Stored items:
★ ★ ★

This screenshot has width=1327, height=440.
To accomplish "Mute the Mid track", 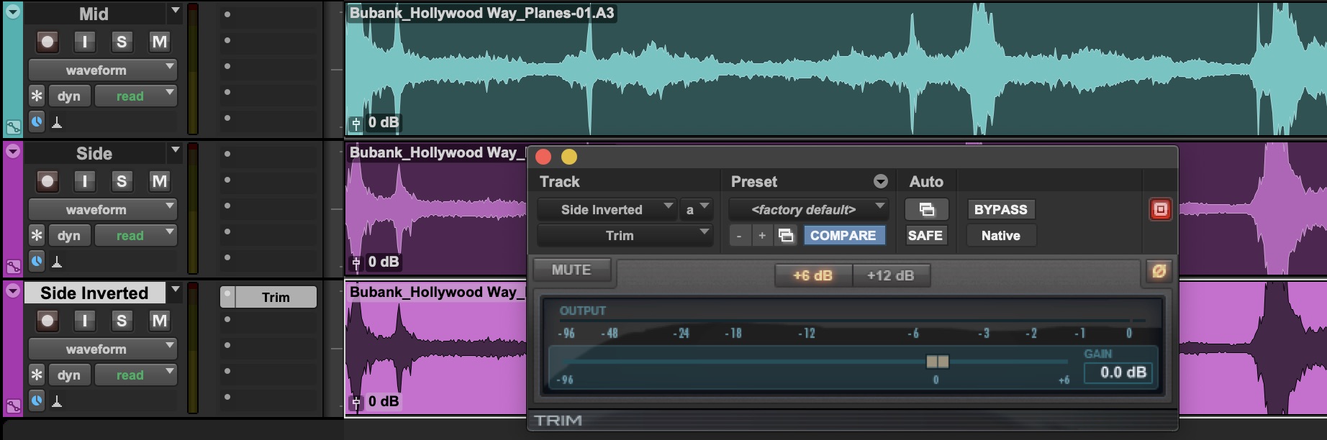I will [x=159, y=42].
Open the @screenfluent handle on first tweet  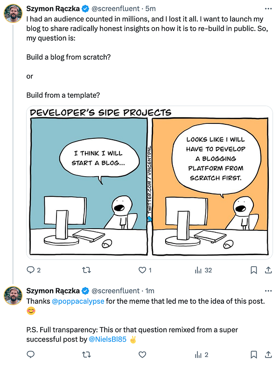click(115, 8)
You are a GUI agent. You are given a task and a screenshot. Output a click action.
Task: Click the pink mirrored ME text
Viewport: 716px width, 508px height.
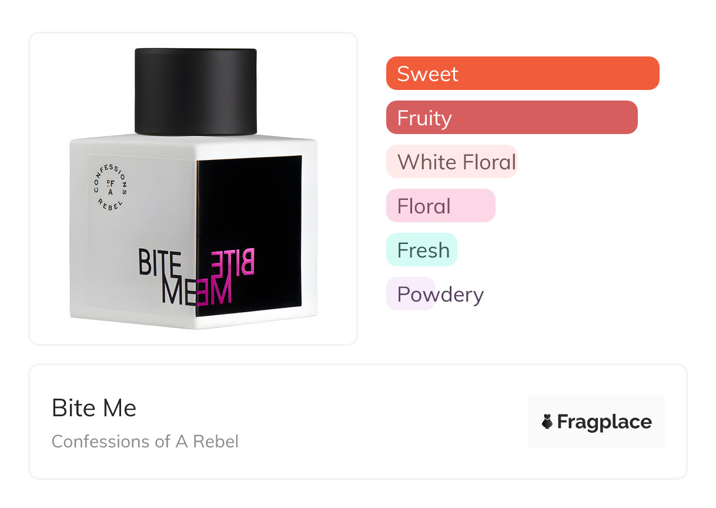click(x=214, y=292)

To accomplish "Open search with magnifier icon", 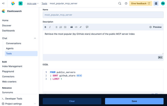I will (120, 3).
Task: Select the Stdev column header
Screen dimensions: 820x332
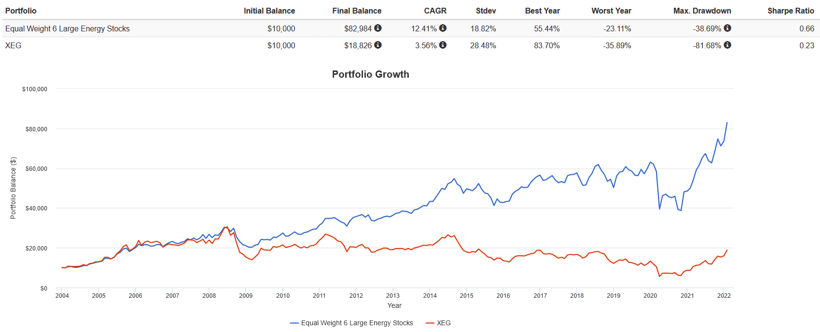Action: click(x=485, y=11)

★ ★ ★

# [THE TASK]
Check each line of the data above for the word "screenshot" and copy the ones where it is found.

# [EXERCISE SOLUTION]
This screenshot has width=1327, height=440.
You are a GUI agent. You are given a task and a screenshot. Output a click action.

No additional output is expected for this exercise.